(Recorded data)
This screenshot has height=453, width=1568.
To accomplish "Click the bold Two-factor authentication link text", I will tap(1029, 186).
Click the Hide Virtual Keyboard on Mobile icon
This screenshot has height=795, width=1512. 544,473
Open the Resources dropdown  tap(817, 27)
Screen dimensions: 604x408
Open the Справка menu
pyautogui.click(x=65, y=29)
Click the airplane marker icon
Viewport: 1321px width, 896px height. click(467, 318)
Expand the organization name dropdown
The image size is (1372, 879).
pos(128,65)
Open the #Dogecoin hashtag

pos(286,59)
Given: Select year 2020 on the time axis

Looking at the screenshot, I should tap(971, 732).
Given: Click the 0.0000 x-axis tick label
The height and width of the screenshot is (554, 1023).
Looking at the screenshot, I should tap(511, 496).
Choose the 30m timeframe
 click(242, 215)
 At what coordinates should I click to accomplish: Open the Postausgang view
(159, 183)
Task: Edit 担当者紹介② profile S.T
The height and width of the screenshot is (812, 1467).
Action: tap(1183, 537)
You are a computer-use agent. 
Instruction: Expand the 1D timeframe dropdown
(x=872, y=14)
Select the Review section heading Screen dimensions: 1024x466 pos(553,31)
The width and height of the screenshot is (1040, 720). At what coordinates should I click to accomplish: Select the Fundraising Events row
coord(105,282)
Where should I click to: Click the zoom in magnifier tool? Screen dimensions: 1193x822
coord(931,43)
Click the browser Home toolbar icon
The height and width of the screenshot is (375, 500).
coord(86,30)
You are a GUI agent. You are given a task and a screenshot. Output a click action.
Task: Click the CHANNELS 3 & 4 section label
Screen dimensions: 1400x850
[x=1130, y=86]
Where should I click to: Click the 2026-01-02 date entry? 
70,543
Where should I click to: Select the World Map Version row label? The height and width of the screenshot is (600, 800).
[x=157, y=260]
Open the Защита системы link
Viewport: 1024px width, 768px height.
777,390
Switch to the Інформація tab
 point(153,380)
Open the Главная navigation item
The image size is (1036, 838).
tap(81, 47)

Exercise brief ::
Lines in the records above that carry the word "agent" are to be located and copied.

Answer to the exercise ::
You are a computer-use agent. 
You are a GUI agent. You are given a task and a screenshot. Output a click action.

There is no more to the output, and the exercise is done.